Luke Aikins on Saturday became the first skydiver to jump from a plane without a parachute or wingsuit and live to tell the story.
In a stunt called, "Heaven Sent," the 42-year-old daredevil leaped 25,000 feet to Earth –- setting the world record for the highest jump. To accomplish this feat, Aikins had to direct his body in free fall using only the air currents around him to land safely on the 100-square-foot net (about a third the size of a football field) laid out to catch him.
The jump was aired live on television via the Fox network during an hour-long special. Aikins fell for about two minutes above the California desert, appearing to soar effortlessly, arms extended, face downward.
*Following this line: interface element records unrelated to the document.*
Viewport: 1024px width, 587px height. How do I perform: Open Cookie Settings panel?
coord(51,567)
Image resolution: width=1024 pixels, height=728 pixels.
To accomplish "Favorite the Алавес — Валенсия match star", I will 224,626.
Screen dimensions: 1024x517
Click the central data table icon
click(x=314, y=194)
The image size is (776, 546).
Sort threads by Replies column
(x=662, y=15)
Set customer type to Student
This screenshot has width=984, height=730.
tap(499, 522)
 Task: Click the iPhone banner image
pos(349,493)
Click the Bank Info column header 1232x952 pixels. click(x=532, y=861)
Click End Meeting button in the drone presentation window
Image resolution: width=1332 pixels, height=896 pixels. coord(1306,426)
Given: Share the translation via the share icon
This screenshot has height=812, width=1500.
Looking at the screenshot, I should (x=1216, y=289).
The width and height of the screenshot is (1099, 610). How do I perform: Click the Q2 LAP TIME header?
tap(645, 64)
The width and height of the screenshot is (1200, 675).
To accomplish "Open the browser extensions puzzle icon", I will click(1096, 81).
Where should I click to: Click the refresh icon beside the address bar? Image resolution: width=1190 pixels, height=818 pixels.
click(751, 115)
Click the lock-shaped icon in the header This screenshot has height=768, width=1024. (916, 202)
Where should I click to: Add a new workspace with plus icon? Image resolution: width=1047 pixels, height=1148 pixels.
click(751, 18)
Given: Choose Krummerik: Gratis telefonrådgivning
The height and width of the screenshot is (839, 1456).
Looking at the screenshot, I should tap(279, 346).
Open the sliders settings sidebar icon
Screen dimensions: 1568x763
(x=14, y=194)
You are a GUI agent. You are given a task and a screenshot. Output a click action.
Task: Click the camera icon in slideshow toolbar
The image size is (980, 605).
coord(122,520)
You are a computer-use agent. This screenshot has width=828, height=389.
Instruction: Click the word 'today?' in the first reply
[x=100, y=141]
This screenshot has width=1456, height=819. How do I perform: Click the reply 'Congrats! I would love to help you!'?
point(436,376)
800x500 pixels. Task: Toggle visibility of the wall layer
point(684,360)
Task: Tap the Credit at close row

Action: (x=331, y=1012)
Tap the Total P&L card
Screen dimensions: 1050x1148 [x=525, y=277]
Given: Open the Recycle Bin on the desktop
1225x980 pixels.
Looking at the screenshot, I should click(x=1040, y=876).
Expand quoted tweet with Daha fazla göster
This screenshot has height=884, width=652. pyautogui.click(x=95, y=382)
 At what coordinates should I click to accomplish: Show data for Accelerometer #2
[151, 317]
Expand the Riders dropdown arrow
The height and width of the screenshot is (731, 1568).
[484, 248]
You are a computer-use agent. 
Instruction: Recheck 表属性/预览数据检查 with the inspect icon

And as he neared the ground, with a mere second to go, he expertly flipped onto his back and landed without incident.
He then climbed out of the net and embraced his wife, Monica, who was among a cheering group of family and friends, including their 4-year-old son, Aikins' dad, two brothers and a sister, who'd all anxiously watched the breathtaking spectacle.
Aikins, who said during the broadcast that he'd been preparing for this jump for two years, had previously done 18,000 parachute jumps and performed a variety of stunts, including for Ironman 3.
"Everyone is calling this my 'coming-out jump,' which is ironic considering I've been skydiving since the age of 16," he said in a press release prior to the jump.
In fact, Aikins, whose grandfather co-founded a skydiving school after serving in World War II, is a third-generation skydiver. The family owns Skydive Kapowsin near Tacoma, Wash.
Further to his credit, Aiken is a safety and training advisor for the United States Parachute Association (USPA) where he provides advanced skydiving training to elite military Special Forces.
Early in the broadcast of "Heaven Sent," there was almost a change in the script that might have taken away a tad of the excitement around Aikins' jump.
According to The Associated Press, "Just before climbing into a plane to make the jump, Aikins said he had been ordered to wear a parachute but indicated he wouldn't open it. As the plane was climbing to 25,000 feet above the drop zone he said the requirement had been lifted and he took off the chute."